In answer, PBMI is developing a suite of Web-based capabilities that allow for applications that are customized using the client’s own customer and real estate data, as well as generic applications that don’t require customization.
“One very interesting solution that we’re developing is a predictive Analytics Portal that can be deployed on the Web and can be reconfigured for specific business needs,” said Wolfe. “Right now we are doing a franchise optimization application, a sales force allocation application, and our more traditional site selection applications using this portal.”
Collaborating toward success: Atlanta-based Virtual Premise has a clear strategy for providing retailers with the tools needed to find success: focus on collaboration and integration.
“We are seeing an increase in technology being used for collaboration,” said Andy Thomas, president and COO. “Collaboration is the sharing of information related to the various work groups within the management of retail real estate—it’s between the lease-administration staff, the store planning and construction staff, and the facilities-management staff,” Thomas explained. “These staffs have always worked together in one way or another, but the trend is toward an increased use of technology to share information.”
For a major communications company with a large number of retail outlets, Virtual Premise created a solution that allowed the company to integrate transaction management with its lease administration, accounting and budgeting systems.
Increased integration of full real estate systems to improve the management and reporting of the multiple departments within retail real estate is an important trend today, said Thomas.
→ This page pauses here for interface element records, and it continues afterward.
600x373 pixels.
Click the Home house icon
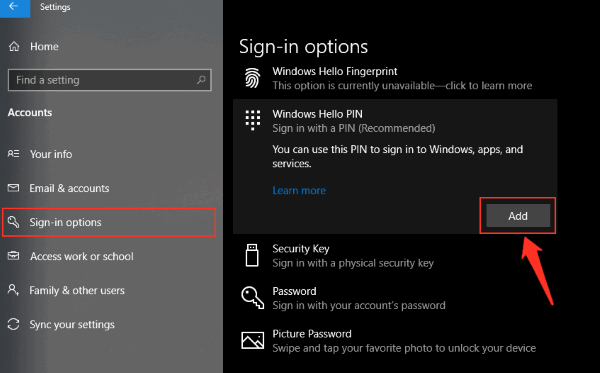pyautogui.click(x=14, y=46)
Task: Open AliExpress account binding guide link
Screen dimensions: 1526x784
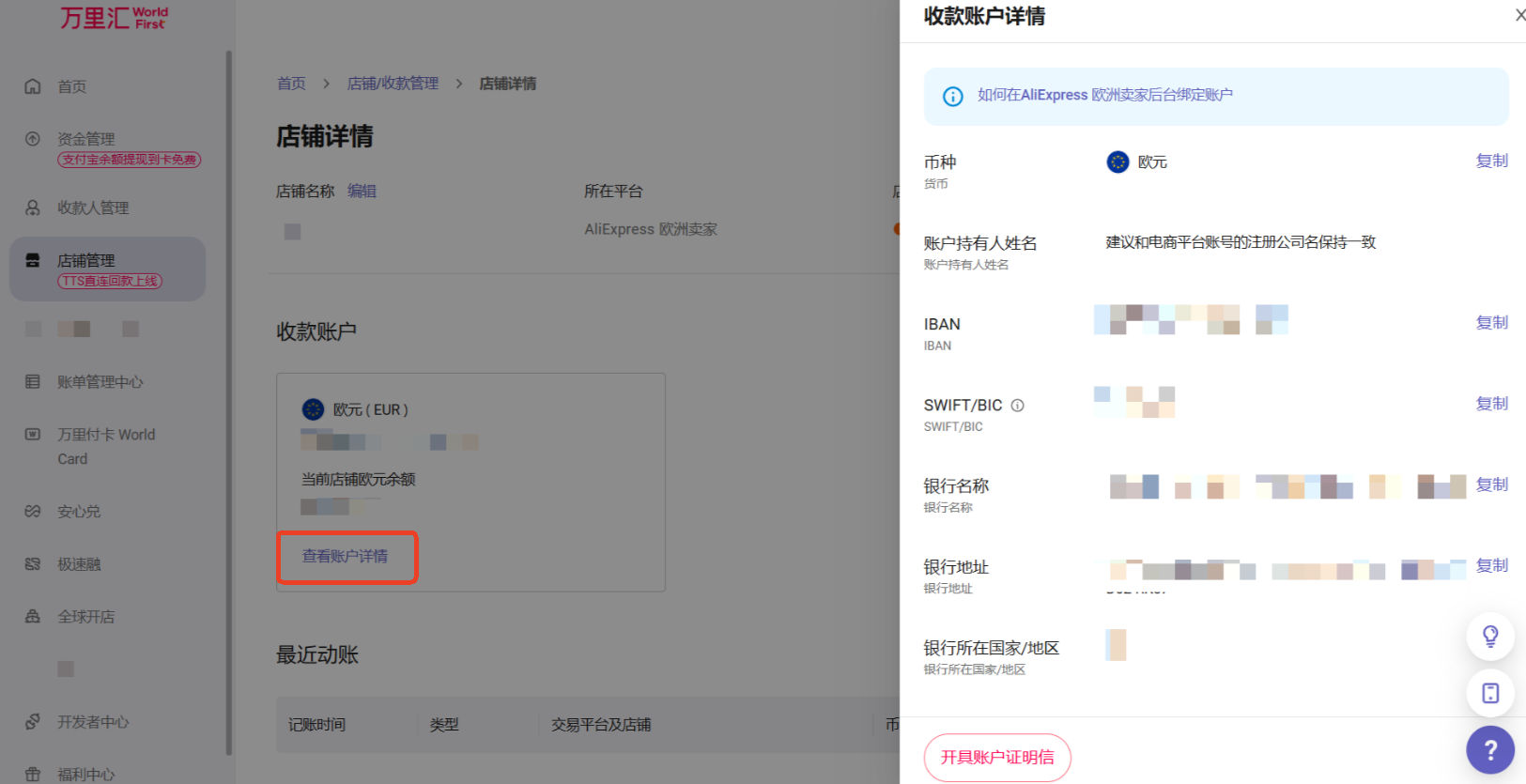Action: [x=1104, y=95]
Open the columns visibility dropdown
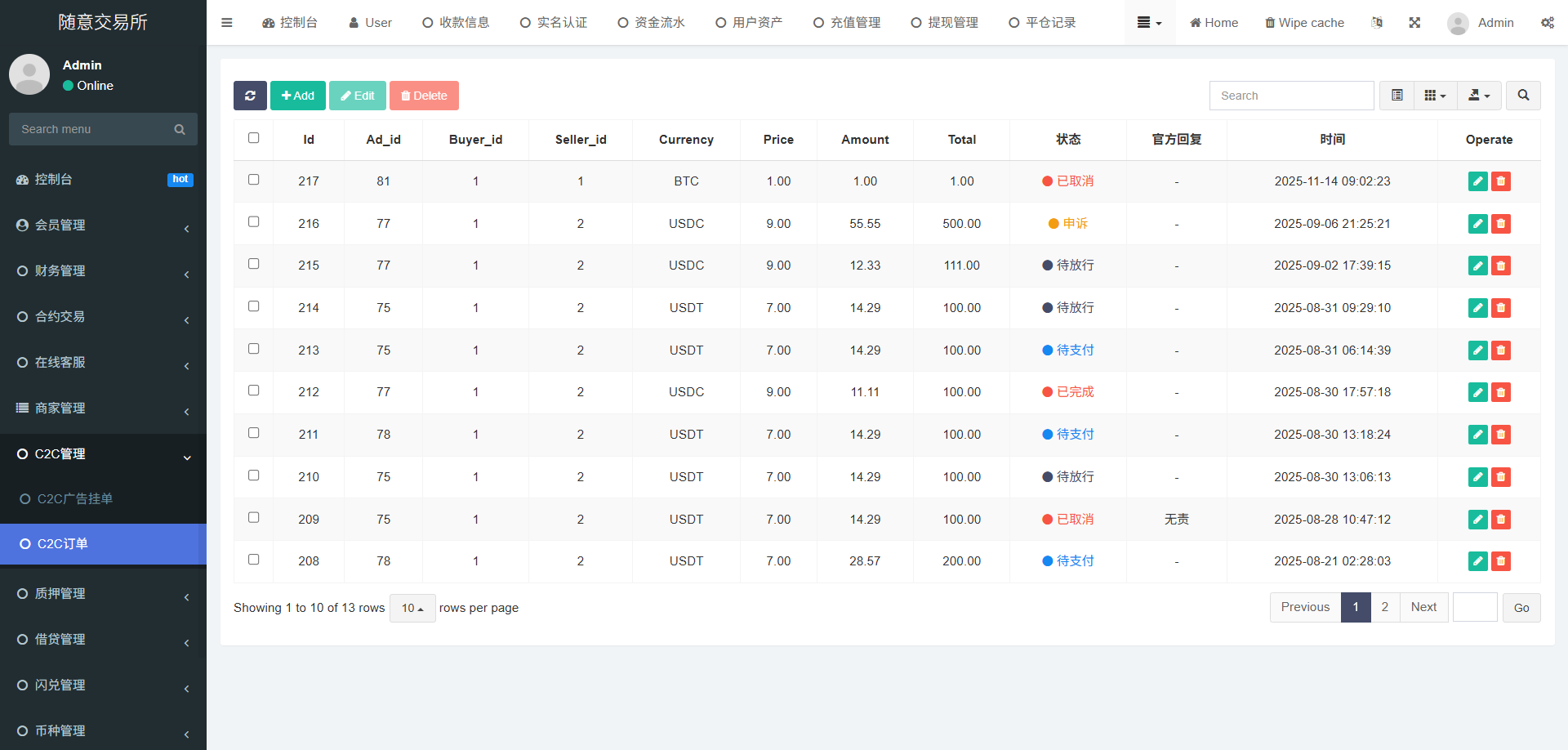 (1435, 96)
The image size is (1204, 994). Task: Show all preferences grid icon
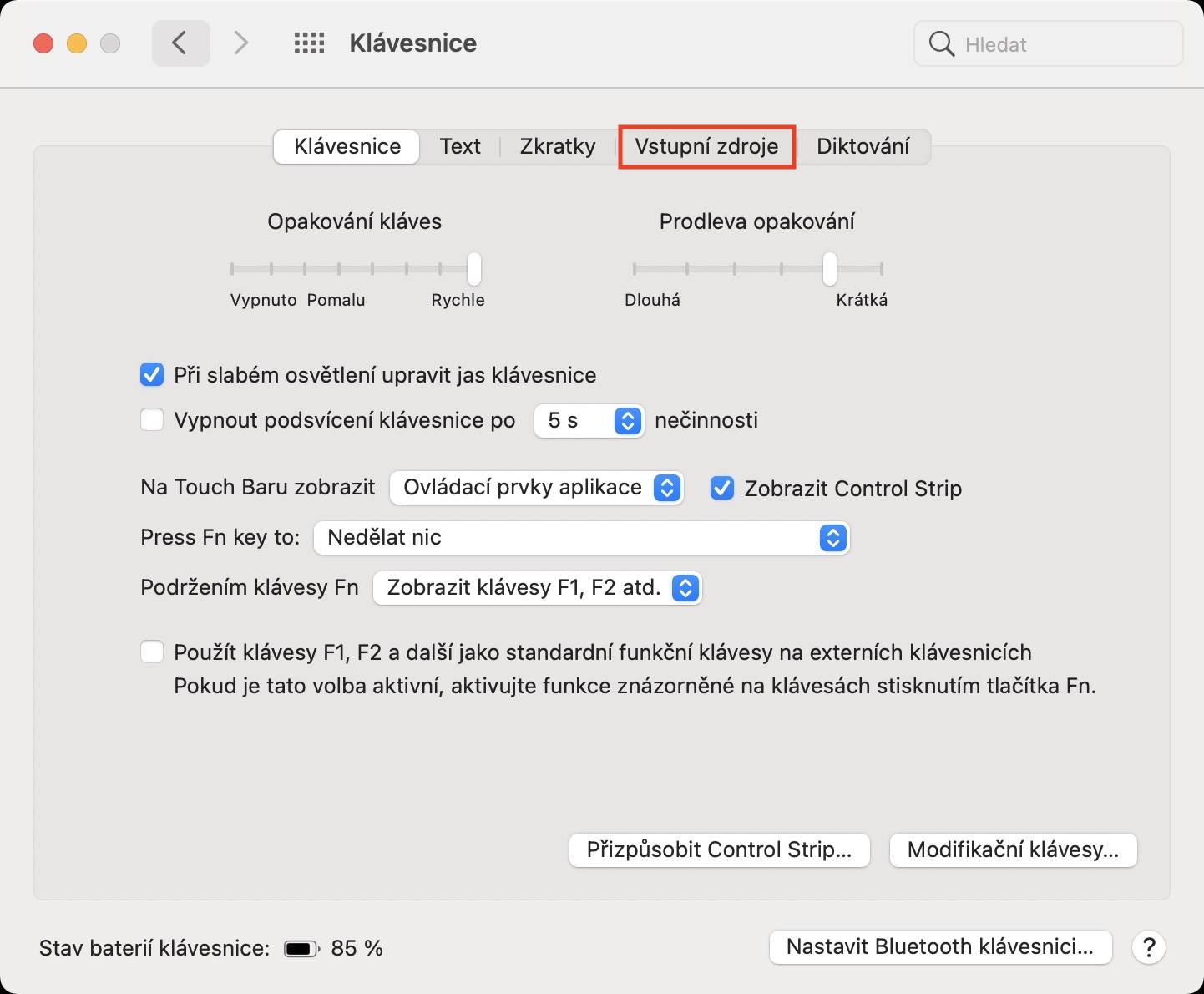[309, 43]
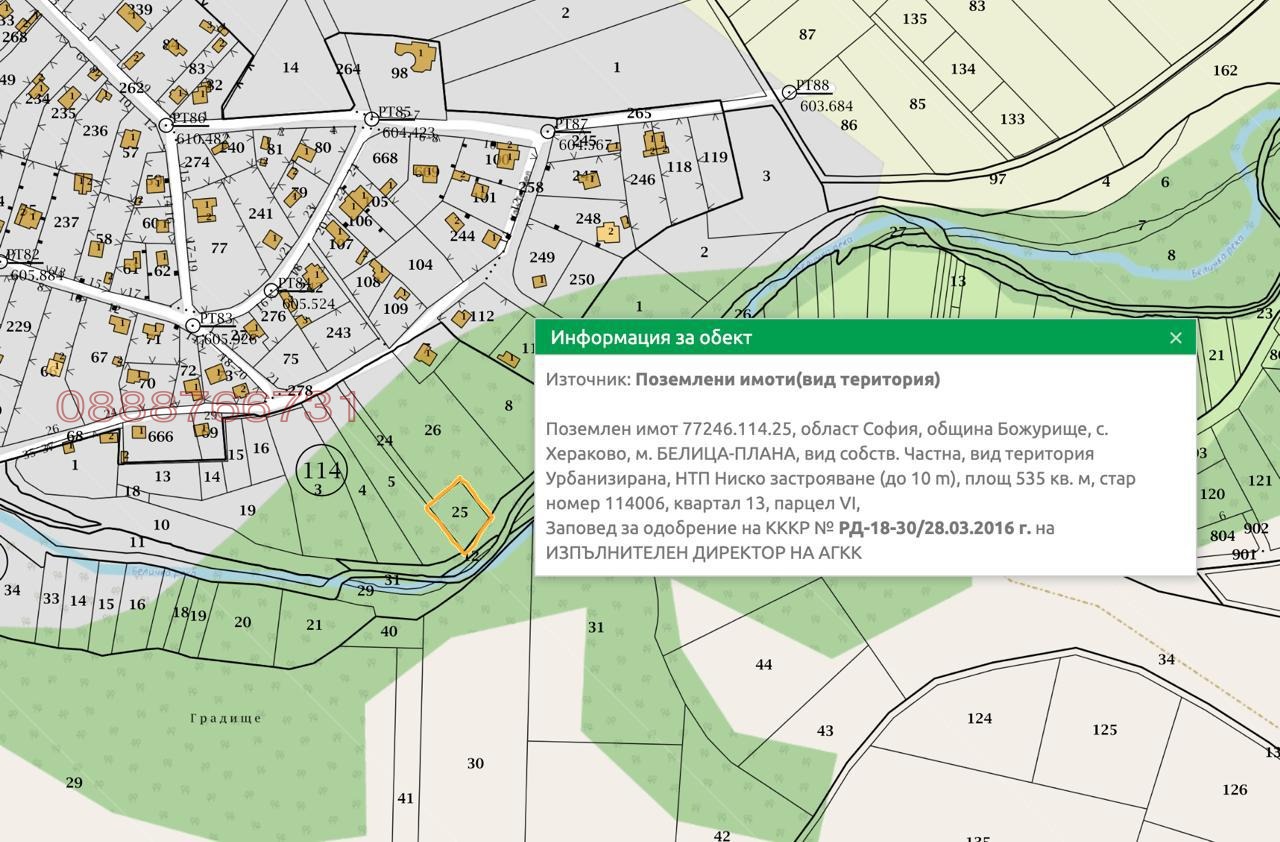Click survey point marker РТ87
1280x842 pixels.
[547, 132]
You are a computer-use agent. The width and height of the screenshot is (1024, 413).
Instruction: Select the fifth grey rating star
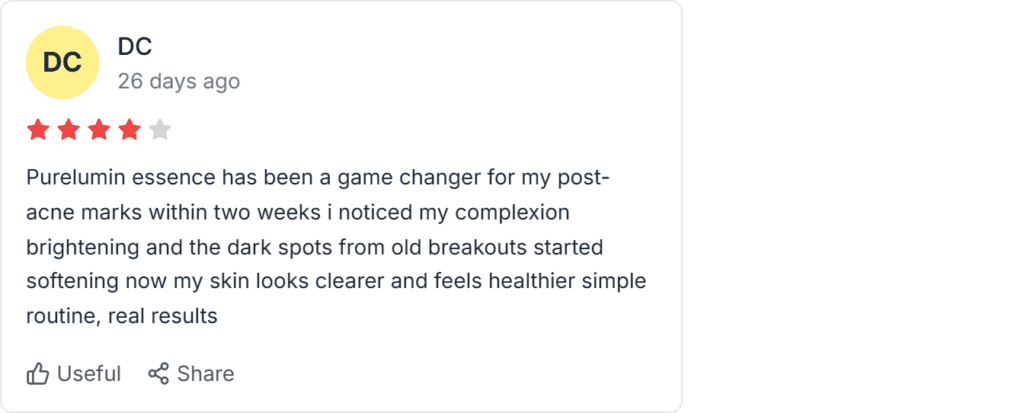pyautogui.click(x=160, y=130)
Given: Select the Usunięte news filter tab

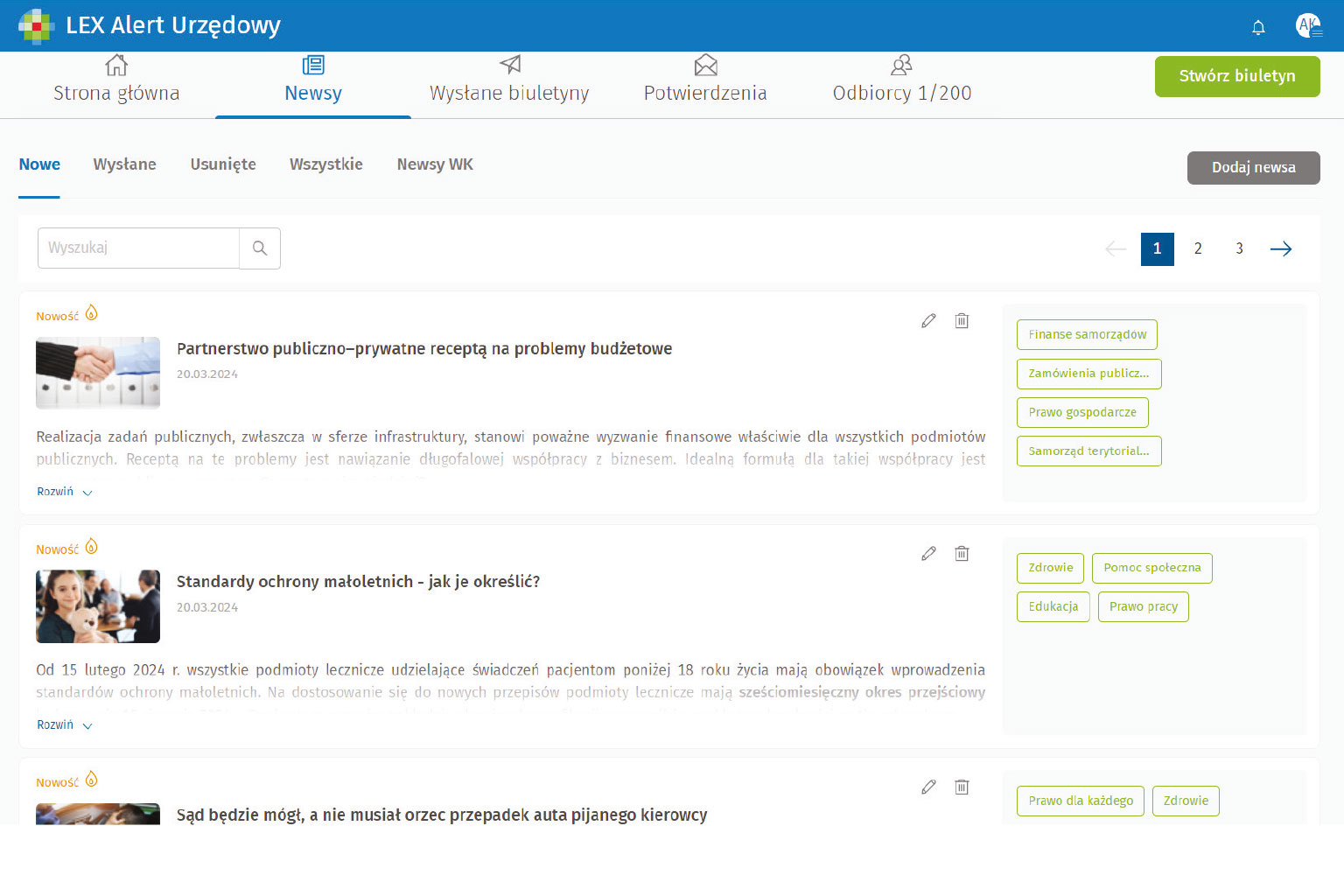Looking at the screenshot, I should pos(223,164).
The driving quest to integrate systems is answered by a Virtual Premise product called the VP Retail Edition. “We have always provided lease-administration and deal-management capabilities, but what we’ve done [through VP Retail Edition] is to accelerate our work on percentage rent management functionality,” said Thomas. Increased flexibility to manage a myriad of percentage rent calculations has been a significant differentiator for this product.
“The percentage rent calculation function is provided online through the software and service model, and it’s easy to use,” said Thomas. Just as important, it is integrated with a retailer’s other systems.
“It is integrated not only to the lease administration system, but also to the sales information system and the accounting system of the enterprise,” he said. Store-level sales are pulled into the systems, percentage rent calculations are performed and accruals are applied.
“It is so important to find the right technology that is affordable, easy to implement and easy to manage on an ongoing basis,” said Thomas.
End game: At the end of the day, the advice these technology pros offer retailers is simple: keep your priorities straight.
“Think in terms of the customer first, and the store second,” advised PBMI’s Wolfe. “Good retailers find customers and then locate stores to serve them, rather than building stores and then finding customers to shop them.”